Felice Ficherelli detto il Riposo (San Gimignano 1603 - Firenze 1660)

Felice Ficherelli detto 'il Riposo'
(San Gimignano 1603 - Firenze 1660)
Attribuibile

Maria Maddalena penitente


olio su tela (ottagonale)
cm. 82 x 74
Cornice intagliata e dorata cm. 110 x 99
D21-060-MA € 8.900 richiedi informazioni

Il bel dipinto proposto si rivela un’interessante opera attribuibile alla prima maturità del pittore Felice Ficherelli, detto Felice Riposo o semplicemente il Riposo (San Gimignano 1603 - Firenze 1660), raffinato esponente della pittura fiorentina del XVII secolo.

Protagonista della nostra tela una seducente Santa Maria Maddalena, semi nuda per ricordare il suo passato da peccatrice, con i lunghi capelli che scendono sul corpo e lo sguardo colmo di emozione rivolto al cielo, ad evocare il pentimento con il teschio, suo attributo iconografico, sotto le sue mani giunte in preghiera.

Costruendo l’immagine con il colore e la luce secondo i caratteri tipici della sua pittura, il nostro autore dona alla figura una fisicità nuova: peccatrice e nello stesso tempo penitente, viene ritratta nell’ambivalenza di sacro e profano, con un equilibrio tra la sensualità della peccatrice e la sua ascesi spirituale.

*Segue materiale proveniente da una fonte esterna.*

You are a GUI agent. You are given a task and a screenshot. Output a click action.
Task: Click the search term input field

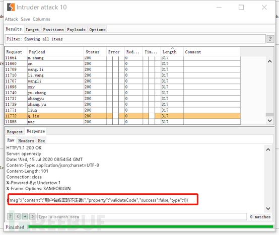[142, 217]
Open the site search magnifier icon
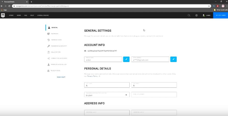Screen dimensions: 228x116 [x=189, y=15]
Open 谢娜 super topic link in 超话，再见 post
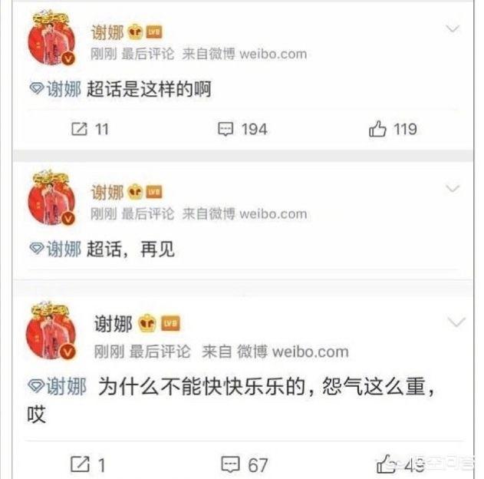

Tra gli artisti più importanti del barocco toscano, l’indole pittorica di Felice Ficherelli si caratterizza per uno stile armonioso, che è pienamente ravvisabile in questa mistica Maria Maddalena, nella sua diffusione di luci e colori. Questi, col Furini e il Bilivert, è certamente uno dei pittori più significativi nel contesto fiorentino, caratterizzati da un linguaggio stilistico del chiaroscuro morbido e atmosferico.

Trasferitosi dalla natia San Gimignano, ancora ragazzo, nel capoluogo mediceo, rimase per lungo tempo legato alla prestigiosa famiglia del conte Alberto de’Bardi di Vernio, mecenate tra i più generosi della città, che lo introdusse nella bottega di Jacopo da Empoli. Pur non interrompendo mai tale rapporto, il Ficherelli decise di rendersi indipendente per far fronte alle richieste degli importanti personaggi della corte granducale e dalle nobili famiglie fiorentine.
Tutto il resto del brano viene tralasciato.